A Good-Natured Map of Alaska Showing the Services Offered by the "The Alaska Line"


This map, published in 1934 for the tourist market with colorful images and motifs, shows various shipping routes of the Alaska Line, which had a near-monopoly at that time on maritime transportation in the region. It also shows key interconnecting routes such as the Alaska Railroad, White Pass and Yukon Railroad, and Richardson Highway. The Alaska Steamship Company, known informally as the Alaska Line, was formed in 1894 by a group of frontier businessmen. Initially intended to service the fishing industry and passenger traffic, by 1898 and the onset the previous year of the Klondike Gold Rush the line was focused on transiting prospectors and mining cargos. As the boom-and-bust cycle of the gold rush moved west across Alaska, the Alaska Line established regular routes to the Bering Sea, the mouth of the Yukon River, and Nome. After diversifying its operations to serve other sectors of the economy, including salmon canneries and new missionary settlements, the Alaska Steamship Company was acquired by the Alaska Syndicate in 1909. The Alaska Syndicate, funded by J.P. Morgan and Solomon Guggenheim, merged its Northwest Steamship Company with the Alaska Steamship Company. The combined entity continued to grow under the latter’s name and eventually benefited from an essential monopoly of Alaska freight and passenger service after passage of the Merchant Marine Act of 1920 (Jones Act).
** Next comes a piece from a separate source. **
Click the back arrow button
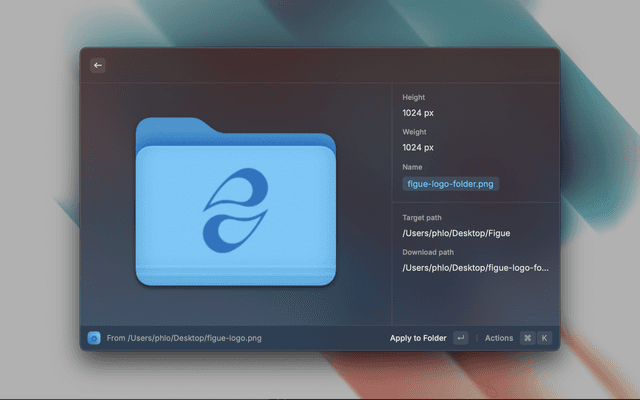(x=98, y=65)
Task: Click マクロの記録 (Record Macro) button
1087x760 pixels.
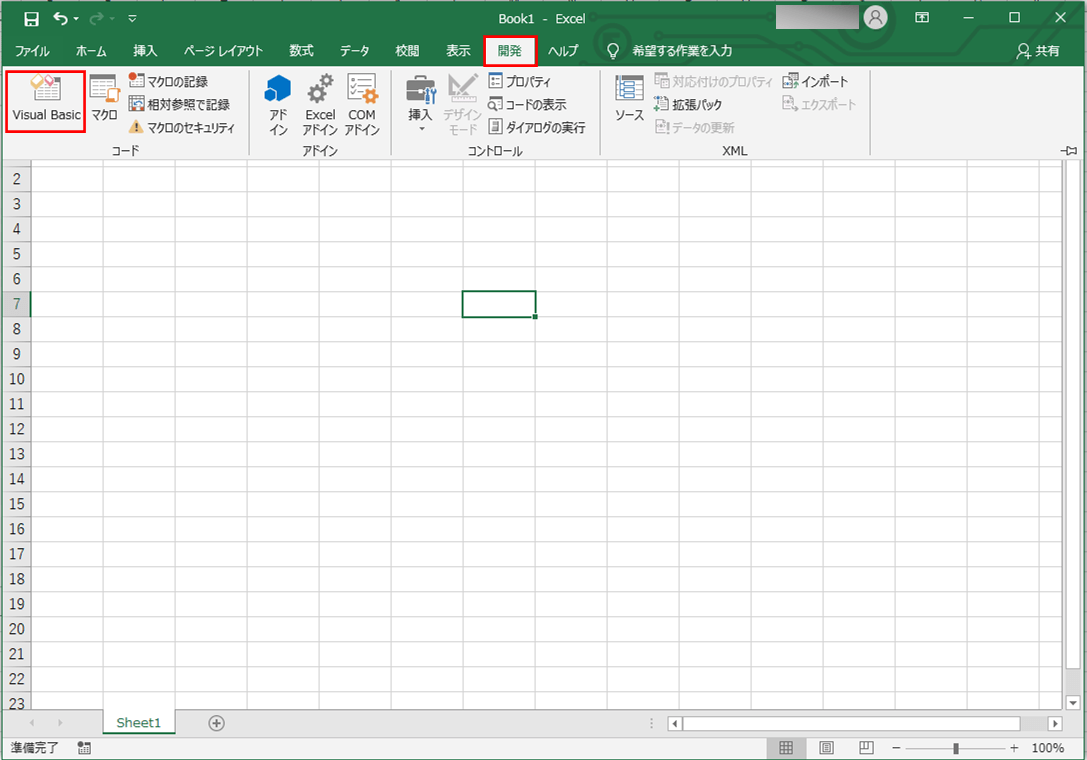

The Alaska Line subsequently became a major intermodal transportation company, with services across Alaska and the Northwest Coast. Following the U.S. government requisition of company ships during World War II, the Alaska Line regrouped in 1945 and turned to container service and tourism amidst greater rivalry from air and trucking interests in the postwar period. Nevertheless, by 1971 increased air services for passengers and cargo competition drove the venerable line out of business after nearly 80 years of service.